# 300wt heater too much for 55 gallon?



## seaecho

I'm bummed. . . . I just read on another board that the Aheim Jager 300wt heater that I just ordered will be way overkill for my 55 gal. tank that I'm currently setting up. 

I keep my house rather cool at night in the winter--in the high 50s. I read online in my research for a good heater that if you want your tank at around 80F, you need to have a higher wattage heater if you have a cool room. Isn't around 20 degrees the rule? For example, if I had my room at 60F, wouldn't I need something as high as 300wt to keep it at 80 in a 55 gal. tank? I didn't want to take the risk of getting a heater that wouldn't be able to keep the water temp high enough. But again, I certainly don't want to end up cooking my fish! What should I do? Return the heater for a 200wt when I receive it? The shipping will cost me, but I'd rather be safe than sorry.


----------



## jrman83

That particular brand and wattage, the heater is huge. I used to have two for my 125g and was looking to get rid of them as soon as they arrived. They are physically just too big.
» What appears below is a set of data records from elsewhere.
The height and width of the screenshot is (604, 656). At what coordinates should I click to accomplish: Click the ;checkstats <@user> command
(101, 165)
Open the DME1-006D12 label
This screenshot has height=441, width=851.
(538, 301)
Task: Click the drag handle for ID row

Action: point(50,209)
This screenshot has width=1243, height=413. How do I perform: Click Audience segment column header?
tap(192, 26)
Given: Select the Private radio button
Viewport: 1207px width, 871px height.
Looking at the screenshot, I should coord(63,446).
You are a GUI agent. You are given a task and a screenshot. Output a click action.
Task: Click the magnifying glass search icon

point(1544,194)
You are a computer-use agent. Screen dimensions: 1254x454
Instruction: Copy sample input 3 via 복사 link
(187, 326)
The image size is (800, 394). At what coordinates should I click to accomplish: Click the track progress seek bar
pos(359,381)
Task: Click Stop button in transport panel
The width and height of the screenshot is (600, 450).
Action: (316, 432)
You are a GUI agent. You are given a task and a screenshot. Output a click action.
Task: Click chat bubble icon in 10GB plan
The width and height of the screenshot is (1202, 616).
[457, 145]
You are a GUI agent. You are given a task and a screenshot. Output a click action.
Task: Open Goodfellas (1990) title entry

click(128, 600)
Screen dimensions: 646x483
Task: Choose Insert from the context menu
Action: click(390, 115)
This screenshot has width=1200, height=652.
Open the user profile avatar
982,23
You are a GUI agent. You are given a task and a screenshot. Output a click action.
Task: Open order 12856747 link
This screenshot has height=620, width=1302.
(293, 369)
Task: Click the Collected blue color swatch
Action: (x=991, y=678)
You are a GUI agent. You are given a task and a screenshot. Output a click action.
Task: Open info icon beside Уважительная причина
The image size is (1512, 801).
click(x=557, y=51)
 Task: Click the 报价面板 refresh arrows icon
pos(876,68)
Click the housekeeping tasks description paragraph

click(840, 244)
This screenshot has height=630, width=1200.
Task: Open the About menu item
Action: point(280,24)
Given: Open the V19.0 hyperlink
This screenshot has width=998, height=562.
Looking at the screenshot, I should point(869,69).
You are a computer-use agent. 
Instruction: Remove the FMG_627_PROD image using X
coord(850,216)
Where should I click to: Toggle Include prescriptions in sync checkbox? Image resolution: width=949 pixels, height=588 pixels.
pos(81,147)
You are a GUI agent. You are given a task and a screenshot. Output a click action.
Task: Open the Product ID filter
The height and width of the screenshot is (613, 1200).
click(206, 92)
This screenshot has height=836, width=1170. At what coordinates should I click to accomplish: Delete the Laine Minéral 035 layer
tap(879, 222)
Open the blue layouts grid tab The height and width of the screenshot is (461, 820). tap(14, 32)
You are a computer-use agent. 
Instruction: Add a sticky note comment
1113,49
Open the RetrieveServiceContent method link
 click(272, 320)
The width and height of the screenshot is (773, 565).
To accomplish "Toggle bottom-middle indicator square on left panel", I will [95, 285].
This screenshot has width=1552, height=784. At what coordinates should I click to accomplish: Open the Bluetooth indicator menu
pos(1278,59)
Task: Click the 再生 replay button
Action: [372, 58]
A 300w may be overkill for that tank size, but if I had to use it, I would. I think a 250w would be better and I would look at the Aqueon Pro heater. Size-wise and looks, you'll be much more happier.


----------



## navigator black

Technically, a 300 watt just won't come on if the desired heat has been achieved, as long as the thermostat is good. If it goes, then it's soup time, but not that fast that you wouldn't see. Add a good electronic thermometer and you should be fine.


----------



## Crazy

I have the same heater you were mentioning in my 75g and it does well there but in my 55s I use a 250W. Like Navigator said when the temp goes up the heater kicks off so you could use it, it is just a bit large in size.


----------



## WhiteGloveAquatics

I have 4 of them in my 210g tank, Jager 300w's that is. I put mine in the sump where they just barely fit with a bit of sponge trimming.(mainly for the wires)

You can use it, a 300w isnt overkill its just a big heater for that size tank, but in all honesty and as a person who gives a hoot about his aquatic life I would not only use that heater I would have it on a heater controller(cheap insurance and piece of mind)

In a 55g its alot but as the others have said its got a thermostat in it, if it falls below it kicks on once it reaches ideal temp it shuts off. The ONLY other brand heater ive had luck with lasting more then a year has been the via aqua titanium heaters.


----------



## jrman83

I agree with the controller idea. Better insurance.


----------



## seaecho

I feel so much better after reading these posts. I got the heater today, and yes, its HUGE. I'd have to mount the heater at a slant or have it horizontal. My tank is only 20" high. But I'm much less concerned about the heater size than something happening to my fish. I keep reading horror stories of heaters getting stuck "on" and cooking the fish. But I guess that could happen with any heater. I do check the temps on my tanks several times a day, so I'd notice if it was creeping up. Overnight, I guess the water could get pretty hot in 8 hours. Can these heaters be safely placed horizontally, with the cord partially immersed? I keep reading that its safe, but the instructions say to mount it vertically. I HATE to have to send it back for a 250, which it sounds like I needed to get in the first place (plus its shorter). But I do also want to make SURE the fish will be kept warm when the temps in that room can get down to 55 in winter. I'm a worry wart, obviously!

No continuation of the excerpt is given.